Der Bevollmächtigte des Rates - Büro Brüssel Europa - Informationen Nr. 155

„Pfarrer“ – ein Film, der zur Diskussion anregt

Valentin Wendebourg

Fast zeitgleich zur ARD Themenwoche „Woran glaubst Du?“ haben am 26. Juni 2017 das Goetheinstitut Brüssel, die Landesvertretung Sachsen-Anhalt gemeinsam mit dem EKD-Büro Brüssel zu einer Präsentation mit anschließender Diskussion des Films „Pfarrer“ eingeladen.


Passend zum Reformationsjubiläum widmet sich der Film der Begleitung einer Gruppe von Vikarinnen und Vikaren im Predigerseminar Wittenberg, die ein Jahr lang von den Filmemachern Chris Wright und Stefan Kolbe begleitet worden waren.


Nach einer Begrüßung durch OKR‘in Katrin Hatzinger und die anderen Gastgeber wurde im Anschluss an den Film auf dem Podium unter der Moderation der Leiterin des Kulturprogramms des Goethe-Instituts Cristina Nord mit den Regisseuren und Vikar Valentin Wendebourg aus dem EKD Büro Brüssel diskutiert. Herr Wendebourg ist selbst am Predigerseminar Wittenberg 2015/16 ausgebildet worden.

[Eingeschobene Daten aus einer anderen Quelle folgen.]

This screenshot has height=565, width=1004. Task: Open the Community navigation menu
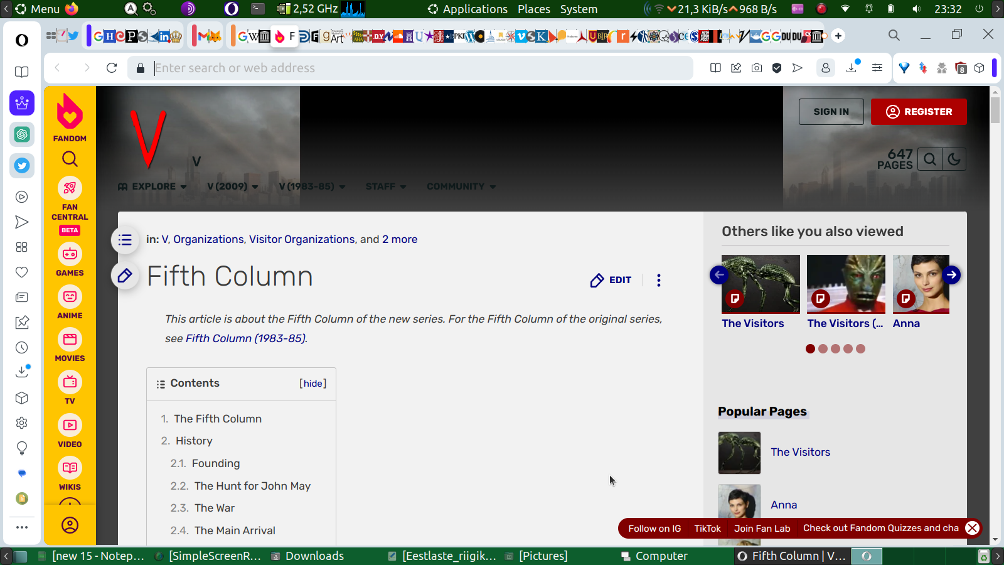[x=461, y=186]
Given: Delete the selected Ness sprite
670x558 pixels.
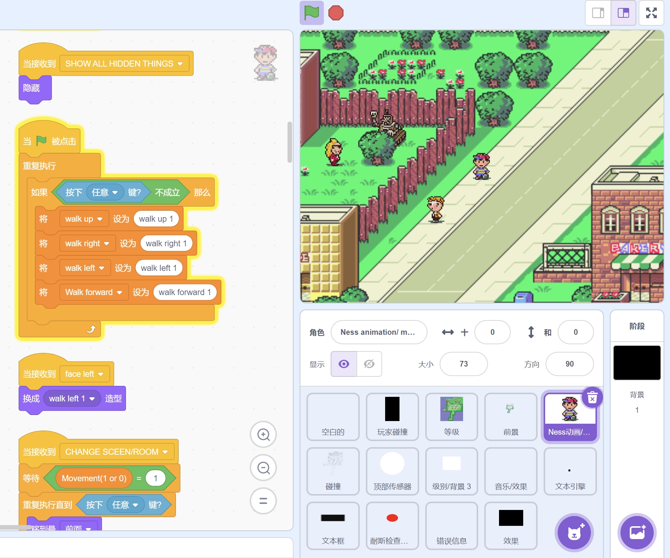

Im Zentrum des Films stand die persönliche Auseinandersetzung von fünf Vikarinnen und Vikaren mit dem privaten wie kirchlichen Anspruch, den sie jeweils mit der Übernahme des Pfarrberufs verbinden. Wie Chris Wright betonte, sei dies ein wesentliches Motiv für die Wahl des nicht unumstrittenen Filmtitels „Pfarrer“ gewesen.


Nachdem sich das Kuratorium des Wittenberger Predigerseminars zu diesem Film-Experiment bereit erklärt hatte, sei es im Rückblick für beide Seiten eine positive Erfahrung gewesen, über ein Jahr lang einen begleitenden kritischen Außenblick auf das Leben und Arbeiten im Predigerseminar zu haben, so Kolbe. Eine Absicht des Films habe darin bestanden, den inneren Prozess der Protagonisten u.a. durch das Kontrastieren von lichtdurchfluteten Schlosskirchenfenstern und düsteren Seminarfluren äußerlich widerzuspiegeln.
Eine besondere Faszination auf die beiden ansonsten religiös distanzierten Filmemacher hat dabei das Hineinwachsen der Vikarinnen und Vikare in die Leitung der liturgischen Vollzüge ausgeübt. Eine besondere Aufmerksamkeit widmet der Film daher u.a. . ausführlichen Beobachtungen liturgischer Gesänge oder fast mystisch anmutende Abendmahlsfeiern.


Die bewusste Konzentration auf die existenziellen Krisenerfahrungen der fünf Protagonisten führte im Anschluss an den Film zu einem Austausch über die Wahrnehmung der Ausbildung des theologischen Nachwuchses im Wittenberger Predigerseminar. Gegenüber der existentiellen Schwere des Films betonte Wendebourg, dass die Zeit im Wittenberger Predigerseminar aus seiner Erfahrung für ihn und viele andere seiner Mitvikare wohl auch weitaus weniger existentiell dramatisch gewesen sei, als der Film dies suggeriere.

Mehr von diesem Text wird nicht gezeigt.